Work instruction> Transcribe the data exactly, omitting whatever pictures it holds.

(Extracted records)
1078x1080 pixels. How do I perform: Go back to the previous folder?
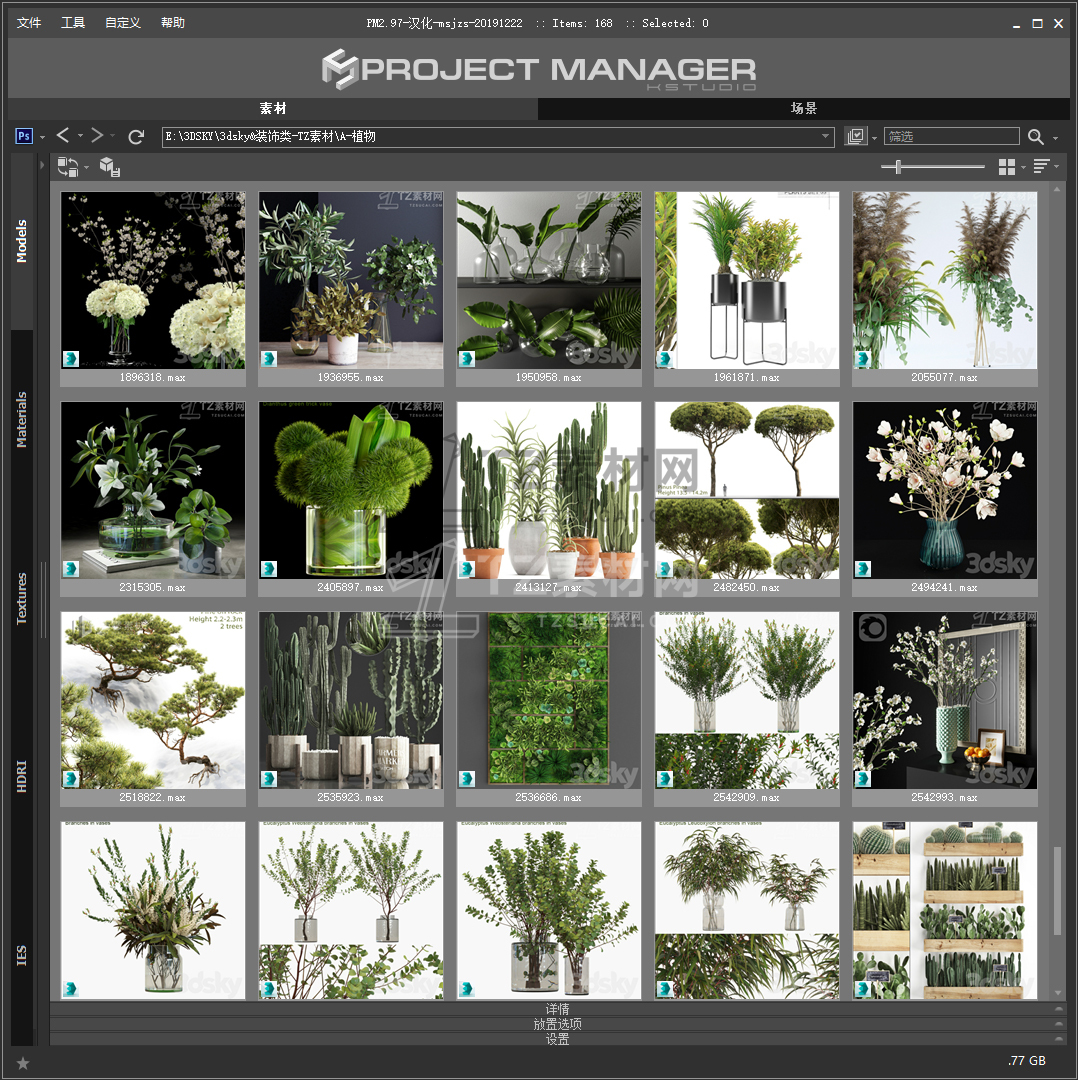[63, 136]
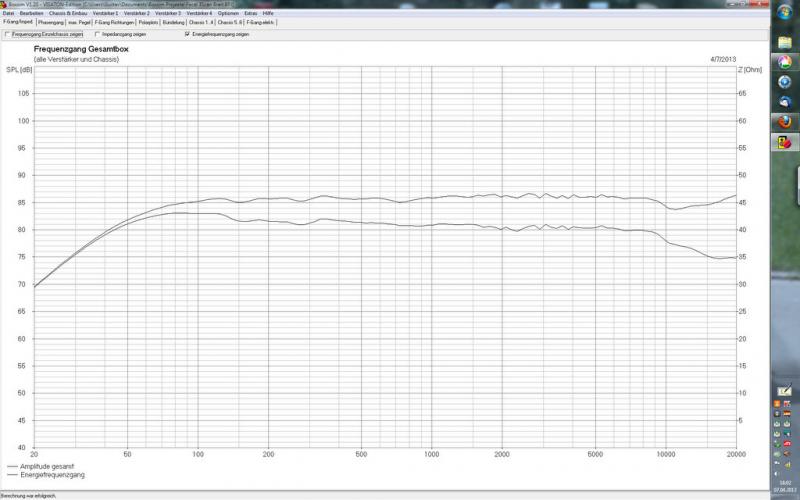The width and height of the screenshot is (800, 500).
Task: Select the F-Gang Richtungen tab
Action: click(x=113, y=22)
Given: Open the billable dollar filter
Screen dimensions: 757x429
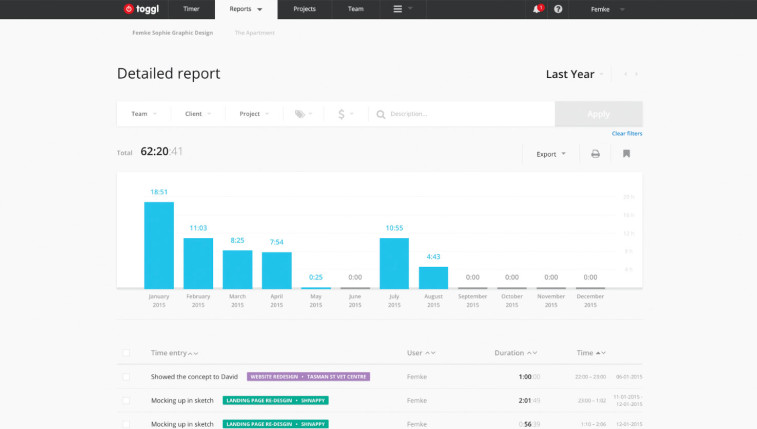Looking at the screenshot, I should [x=344, y=114].
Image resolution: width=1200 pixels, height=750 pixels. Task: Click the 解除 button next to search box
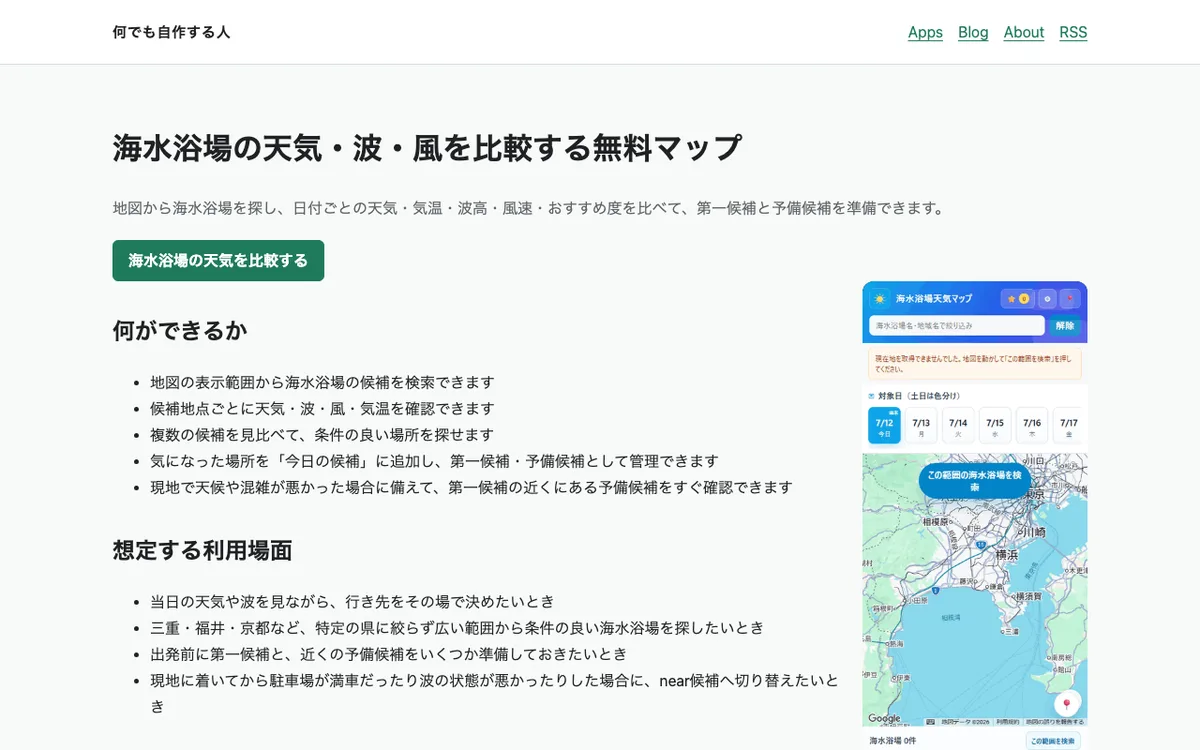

Answer section>
1078x1080 pixels. How do I perform: Go back to the previous folder?
[63, 136]
The width and height of the screenshot is (800, 500).
Task: Select the F-Gang Richtungen tab
Action: click(x=113, y=22)
Given: Open the billable dollar filter
Screen dimensions: 757x429
Looking at the screenshot, I should [x=344, y=114].
Image resolution: width=1200 pixels, height=750 pixels. Task: Click the 解除 button next to search box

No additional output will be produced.